§ **Exercise materials**:
* * * *

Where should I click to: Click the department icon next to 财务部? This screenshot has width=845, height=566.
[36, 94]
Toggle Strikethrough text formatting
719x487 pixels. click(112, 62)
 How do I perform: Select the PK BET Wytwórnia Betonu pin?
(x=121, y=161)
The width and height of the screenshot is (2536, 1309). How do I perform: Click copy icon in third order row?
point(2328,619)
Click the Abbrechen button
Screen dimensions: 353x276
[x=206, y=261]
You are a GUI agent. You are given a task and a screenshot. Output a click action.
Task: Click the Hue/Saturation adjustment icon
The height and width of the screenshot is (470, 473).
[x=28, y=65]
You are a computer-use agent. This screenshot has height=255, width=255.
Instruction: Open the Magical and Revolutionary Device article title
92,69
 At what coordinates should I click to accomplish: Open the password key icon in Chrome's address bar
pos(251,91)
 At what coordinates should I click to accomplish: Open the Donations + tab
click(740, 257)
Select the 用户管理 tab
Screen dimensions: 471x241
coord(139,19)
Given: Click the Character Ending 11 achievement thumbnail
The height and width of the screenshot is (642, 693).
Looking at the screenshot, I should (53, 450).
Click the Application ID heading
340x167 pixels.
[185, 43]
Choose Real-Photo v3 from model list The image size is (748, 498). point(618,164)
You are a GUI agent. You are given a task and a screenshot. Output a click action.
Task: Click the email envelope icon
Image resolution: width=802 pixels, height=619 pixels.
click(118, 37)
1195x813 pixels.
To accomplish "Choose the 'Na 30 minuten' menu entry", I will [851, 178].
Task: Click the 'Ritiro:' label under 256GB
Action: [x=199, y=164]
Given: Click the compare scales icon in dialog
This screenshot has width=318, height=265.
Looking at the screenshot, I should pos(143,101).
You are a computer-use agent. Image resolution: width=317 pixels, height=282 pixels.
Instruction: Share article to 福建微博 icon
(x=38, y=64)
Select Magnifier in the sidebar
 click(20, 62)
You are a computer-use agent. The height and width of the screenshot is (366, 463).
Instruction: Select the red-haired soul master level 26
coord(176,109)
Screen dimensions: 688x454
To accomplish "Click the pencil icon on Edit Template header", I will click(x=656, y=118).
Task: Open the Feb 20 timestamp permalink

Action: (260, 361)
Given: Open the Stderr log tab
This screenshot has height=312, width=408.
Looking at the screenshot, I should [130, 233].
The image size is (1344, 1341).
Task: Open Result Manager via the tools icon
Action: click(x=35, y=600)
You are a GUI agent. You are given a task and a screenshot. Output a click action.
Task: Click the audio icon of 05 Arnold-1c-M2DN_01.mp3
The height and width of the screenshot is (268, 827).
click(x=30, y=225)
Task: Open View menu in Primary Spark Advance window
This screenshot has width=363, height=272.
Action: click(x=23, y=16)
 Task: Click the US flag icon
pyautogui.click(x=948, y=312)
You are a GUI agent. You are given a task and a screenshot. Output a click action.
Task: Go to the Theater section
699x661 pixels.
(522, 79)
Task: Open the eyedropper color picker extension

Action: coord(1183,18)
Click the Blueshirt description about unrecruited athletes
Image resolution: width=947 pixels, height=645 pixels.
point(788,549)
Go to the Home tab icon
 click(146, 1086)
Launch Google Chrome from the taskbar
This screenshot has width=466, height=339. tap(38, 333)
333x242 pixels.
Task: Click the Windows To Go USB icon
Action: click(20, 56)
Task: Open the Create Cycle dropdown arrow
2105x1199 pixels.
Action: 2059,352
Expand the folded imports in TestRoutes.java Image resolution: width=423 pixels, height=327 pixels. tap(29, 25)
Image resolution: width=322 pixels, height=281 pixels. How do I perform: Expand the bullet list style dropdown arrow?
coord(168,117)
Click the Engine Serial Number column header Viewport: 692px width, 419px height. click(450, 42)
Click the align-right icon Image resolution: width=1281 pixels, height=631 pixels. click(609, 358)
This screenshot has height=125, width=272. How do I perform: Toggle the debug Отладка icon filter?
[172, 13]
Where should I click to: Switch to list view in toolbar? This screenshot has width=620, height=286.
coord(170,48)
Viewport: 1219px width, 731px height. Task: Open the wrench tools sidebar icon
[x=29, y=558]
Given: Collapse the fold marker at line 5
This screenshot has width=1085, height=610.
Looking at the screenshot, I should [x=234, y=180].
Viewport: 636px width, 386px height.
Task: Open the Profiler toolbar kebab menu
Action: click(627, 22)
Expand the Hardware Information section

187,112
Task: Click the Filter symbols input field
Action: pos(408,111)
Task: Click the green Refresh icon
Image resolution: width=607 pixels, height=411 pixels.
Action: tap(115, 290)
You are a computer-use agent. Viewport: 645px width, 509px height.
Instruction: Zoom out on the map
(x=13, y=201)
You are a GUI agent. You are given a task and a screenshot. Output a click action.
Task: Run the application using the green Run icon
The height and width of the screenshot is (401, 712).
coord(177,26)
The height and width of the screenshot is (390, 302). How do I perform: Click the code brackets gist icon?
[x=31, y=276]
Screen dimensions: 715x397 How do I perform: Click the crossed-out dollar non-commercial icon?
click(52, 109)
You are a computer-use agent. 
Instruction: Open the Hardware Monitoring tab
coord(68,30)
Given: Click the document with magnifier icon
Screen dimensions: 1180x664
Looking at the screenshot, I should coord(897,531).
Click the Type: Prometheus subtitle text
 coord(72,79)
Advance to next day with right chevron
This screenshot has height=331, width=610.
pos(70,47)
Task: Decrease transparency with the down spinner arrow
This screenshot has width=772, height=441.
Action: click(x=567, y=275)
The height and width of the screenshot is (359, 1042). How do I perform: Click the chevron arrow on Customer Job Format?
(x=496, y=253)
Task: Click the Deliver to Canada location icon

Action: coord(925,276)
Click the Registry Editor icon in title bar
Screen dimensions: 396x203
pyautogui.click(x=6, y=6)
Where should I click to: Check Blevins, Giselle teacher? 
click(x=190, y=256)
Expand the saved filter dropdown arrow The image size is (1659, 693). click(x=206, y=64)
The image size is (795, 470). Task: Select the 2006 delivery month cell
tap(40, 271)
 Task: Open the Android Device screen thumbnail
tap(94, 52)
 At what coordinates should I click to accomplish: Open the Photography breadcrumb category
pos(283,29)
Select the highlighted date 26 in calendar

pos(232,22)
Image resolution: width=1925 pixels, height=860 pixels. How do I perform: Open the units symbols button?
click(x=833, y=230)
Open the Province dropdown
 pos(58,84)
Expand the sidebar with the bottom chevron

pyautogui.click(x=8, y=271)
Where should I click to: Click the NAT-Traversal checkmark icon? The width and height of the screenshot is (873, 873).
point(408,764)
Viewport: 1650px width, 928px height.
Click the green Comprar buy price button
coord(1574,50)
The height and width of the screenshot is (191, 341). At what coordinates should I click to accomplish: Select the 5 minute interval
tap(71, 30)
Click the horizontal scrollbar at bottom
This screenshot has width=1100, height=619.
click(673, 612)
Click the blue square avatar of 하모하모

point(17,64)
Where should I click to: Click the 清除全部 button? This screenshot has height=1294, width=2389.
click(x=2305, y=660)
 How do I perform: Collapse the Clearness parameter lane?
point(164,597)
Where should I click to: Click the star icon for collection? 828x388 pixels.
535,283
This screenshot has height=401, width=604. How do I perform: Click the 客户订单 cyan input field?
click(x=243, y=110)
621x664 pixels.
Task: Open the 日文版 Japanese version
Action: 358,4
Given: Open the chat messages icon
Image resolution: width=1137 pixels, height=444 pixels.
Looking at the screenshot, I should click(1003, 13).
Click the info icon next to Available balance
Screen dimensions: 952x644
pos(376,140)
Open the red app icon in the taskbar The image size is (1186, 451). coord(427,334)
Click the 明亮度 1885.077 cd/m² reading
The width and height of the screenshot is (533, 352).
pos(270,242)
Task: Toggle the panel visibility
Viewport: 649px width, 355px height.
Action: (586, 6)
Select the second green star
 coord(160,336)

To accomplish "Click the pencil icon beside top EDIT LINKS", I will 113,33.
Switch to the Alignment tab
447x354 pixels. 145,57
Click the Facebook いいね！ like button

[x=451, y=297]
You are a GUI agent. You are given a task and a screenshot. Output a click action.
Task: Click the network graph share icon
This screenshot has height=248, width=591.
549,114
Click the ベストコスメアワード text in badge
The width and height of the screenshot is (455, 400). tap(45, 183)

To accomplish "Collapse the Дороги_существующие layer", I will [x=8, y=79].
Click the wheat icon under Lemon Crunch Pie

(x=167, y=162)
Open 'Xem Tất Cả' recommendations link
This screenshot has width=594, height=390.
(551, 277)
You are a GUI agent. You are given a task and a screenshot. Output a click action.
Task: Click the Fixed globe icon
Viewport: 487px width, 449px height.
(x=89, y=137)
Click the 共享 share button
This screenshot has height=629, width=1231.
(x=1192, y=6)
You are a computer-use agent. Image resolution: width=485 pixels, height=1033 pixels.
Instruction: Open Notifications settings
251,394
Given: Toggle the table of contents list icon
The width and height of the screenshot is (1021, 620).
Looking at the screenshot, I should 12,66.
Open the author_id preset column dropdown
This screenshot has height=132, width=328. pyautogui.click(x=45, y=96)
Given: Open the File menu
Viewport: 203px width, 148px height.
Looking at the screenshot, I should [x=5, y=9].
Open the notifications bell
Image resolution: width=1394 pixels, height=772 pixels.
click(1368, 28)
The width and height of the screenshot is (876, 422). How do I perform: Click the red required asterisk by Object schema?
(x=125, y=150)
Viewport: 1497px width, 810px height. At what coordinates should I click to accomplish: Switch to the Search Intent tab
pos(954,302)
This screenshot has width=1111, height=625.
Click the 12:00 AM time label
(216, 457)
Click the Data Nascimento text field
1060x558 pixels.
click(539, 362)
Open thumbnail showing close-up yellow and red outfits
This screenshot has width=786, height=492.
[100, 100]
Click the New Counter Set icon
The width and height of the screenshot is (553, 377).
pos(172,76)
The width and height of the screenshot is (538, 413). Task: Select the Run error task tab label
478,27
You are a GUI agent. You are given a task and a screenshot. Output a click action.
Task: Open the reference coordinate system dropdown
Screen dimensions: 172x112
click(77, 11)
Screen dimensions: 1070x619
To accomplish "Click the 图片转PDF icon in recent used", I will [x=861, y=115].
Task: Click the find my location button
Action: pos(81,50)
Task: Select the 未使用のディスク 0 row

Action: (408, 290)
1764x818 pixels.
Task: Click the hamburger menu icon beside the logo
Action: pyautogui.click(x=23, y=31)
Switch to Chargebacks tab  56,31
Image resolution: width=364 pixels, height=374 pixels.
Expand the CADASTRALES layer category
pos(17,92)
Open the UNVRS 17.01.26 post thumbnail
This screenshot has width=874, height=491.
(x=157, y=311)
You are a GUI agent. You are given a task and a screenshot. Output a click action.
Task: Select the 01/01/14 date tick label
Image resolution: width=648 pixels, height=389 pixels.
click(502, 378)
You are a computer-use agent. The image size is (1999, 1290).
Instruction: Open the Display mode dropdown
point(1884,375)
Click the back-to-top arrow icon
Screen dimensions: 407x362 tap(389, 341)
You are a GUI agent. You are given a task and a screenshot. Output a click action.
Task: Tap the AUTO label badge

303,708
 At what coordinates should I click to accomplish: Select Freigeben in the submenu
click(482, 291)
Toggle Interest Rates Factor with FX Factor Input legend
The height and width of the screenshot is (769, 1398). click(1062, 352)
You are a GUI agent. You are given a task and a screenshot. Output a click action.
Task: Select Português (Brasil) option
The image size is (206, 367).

* * * *

§ **What to do**: Retype the lines of the listing exactly, beginning with its first line and stopping after the line that contains "[x=206, y=261]".

§ **Written reply**:
Where should I click to: Click the department icon next to 财务部? This screenshot has width=845, height=566.
[36, 94]
Toggle Strikethrough text formatting
719x487 pixels. click(112, 62)
 How do I perform: Select the PK BET Wytwórnia Betonu pin?
(x=121, y=161)
The width and height of the screenshot is (2536, 1309). How do I perform: Click copy icon in third order row?
point(2328,619)
Click the Abbrechen button
Screen dimensions: 353x276
[x=206, y=261]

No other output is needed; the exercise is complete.